# Passage provided:

Compilation album by Transvision Vamp
- Released: 2002
- Recorded: 1988–1991
- Genre: Pop rock
- Length: 79:05
- Label: Spectrum Music
- Producer: Duncan Bridgeman, Zeus B. Held

Transvision Vamp chronology
| Kiss Their Sons (1998) | Baby I Don't Care (2002) |  |

= Baby I Don't Care (album) =

Baby I Don't Care is a budget compilation album by the British pop rock band Transvision Vamp comprising all their singles, selected album tracks and extended versions. It was released on CD in 2002 on the Spectrum Music label.

The artwork utilises a repeated picture of Wendy James in a pop-art style and the four-page booklet contains an essay by Daryl Easlea of Record Collector magazine.

==Critical reception==

Heather Phares of AllMusic wrote that the album "puts most of its focus on tracks from Velveteen" and the inclusion of songs from Little Magnets Versus the Bubble of Babble "reveal that Transvision Vamp's experiments with dance and hip-hop beats didn't sound at all disastrous, even though that was the effect that they had on the band" and the selected remixes actually "pushes the band's sound further in that direction". Phares concluded it is "a good retrospective of Transvision Vamp's entertaining, if slight, late-'80s/early-'90s alterna-pop".

# Supplied material:

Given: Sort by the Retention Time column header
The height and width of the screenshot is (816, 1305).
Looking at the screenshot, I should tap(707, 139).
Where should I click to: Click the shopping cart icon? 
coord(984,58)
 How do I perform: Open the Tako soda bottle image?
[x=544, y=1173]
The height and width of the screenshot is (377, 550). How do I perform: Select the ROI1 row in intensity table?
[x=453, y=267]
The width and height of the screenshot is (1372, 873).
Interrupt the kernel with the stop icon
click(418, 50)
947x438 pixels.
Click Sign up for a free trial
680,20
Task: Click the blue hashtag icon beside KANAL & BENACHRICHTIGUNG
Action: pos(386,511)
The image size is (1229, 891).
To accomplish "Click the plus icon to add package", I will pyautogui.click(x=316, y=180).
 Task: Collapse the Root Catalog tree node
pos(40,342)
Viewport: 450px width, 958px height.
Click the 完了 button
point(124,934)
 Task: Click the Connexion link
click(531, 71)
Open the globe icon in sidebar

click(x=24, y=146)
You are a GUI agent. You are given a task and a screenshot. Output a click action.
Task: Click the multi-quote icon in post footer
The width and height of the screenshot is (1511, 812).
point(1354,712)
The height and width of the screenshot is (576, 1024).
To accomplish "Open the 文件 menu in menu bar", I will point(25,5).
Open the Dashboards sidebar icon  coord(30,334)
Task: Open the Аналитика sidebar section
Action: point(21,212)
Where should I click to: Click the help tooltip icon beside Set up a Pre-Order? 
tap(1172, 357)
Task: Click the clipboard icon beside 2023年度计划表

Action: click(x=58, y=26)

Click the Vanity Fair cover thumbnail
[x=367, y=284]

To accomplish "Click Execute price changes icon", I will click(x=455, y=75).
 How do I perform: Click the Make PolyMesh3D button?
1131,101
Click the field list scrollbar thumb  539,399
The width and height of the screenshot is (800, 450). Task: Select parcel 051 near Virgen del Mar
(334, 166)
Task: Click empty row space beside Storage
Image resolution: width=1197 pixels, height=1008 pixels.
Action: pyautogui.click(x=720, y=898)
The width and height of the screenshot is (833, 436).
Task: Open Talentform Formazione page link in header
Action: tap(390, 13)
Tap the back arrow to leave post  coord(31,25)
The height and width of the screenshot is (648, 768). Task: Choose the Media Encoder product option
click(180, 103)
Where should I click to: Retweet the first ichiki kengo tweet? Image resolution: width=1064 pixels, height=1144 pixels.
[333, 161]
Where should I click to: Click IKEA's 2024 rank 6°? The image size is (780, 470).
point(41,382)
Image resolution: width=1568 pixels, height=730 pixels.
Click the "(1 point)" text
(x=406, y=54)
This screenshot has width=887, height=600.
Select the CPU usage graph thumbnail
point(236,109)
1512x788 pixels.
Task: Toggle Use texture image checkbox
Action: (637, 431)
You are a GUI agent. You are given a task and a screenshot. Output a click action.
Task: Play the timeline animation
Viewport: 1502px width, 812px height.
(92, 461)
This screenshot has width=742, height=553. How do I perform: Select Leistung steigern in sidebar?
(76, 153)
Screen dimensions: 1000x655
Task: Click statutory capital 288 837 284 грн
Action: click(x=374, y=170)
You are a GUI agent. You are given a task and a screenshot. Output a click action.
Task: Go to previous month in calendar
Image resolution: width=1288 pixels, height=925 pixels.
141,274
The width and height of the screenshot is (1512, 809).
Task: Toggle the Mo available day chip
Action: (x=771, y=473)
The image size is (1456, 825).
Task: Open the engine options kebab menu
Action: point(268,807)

# Written instruction:
Copy out the part of the Baby I Don't Care album text that opens with "Baby I Don't Care is" and closes with "Record Collector magazine.", putting "low-cost" in place of "budget". The lines above aren't needed here.

# Correct response:
Baby I Don't Care is a low-cost compilation album by the British pop rock band Transvision Vamp comprising all their singles, selected album tracks and extended versions. It was released on CD in 2002 on the Spectrum Music label.

The artwork utilises a repeated picture of Wendy James in a pop-art style and the four-page booklet contains an essay by Daryl Easlea of Record Collector magazine.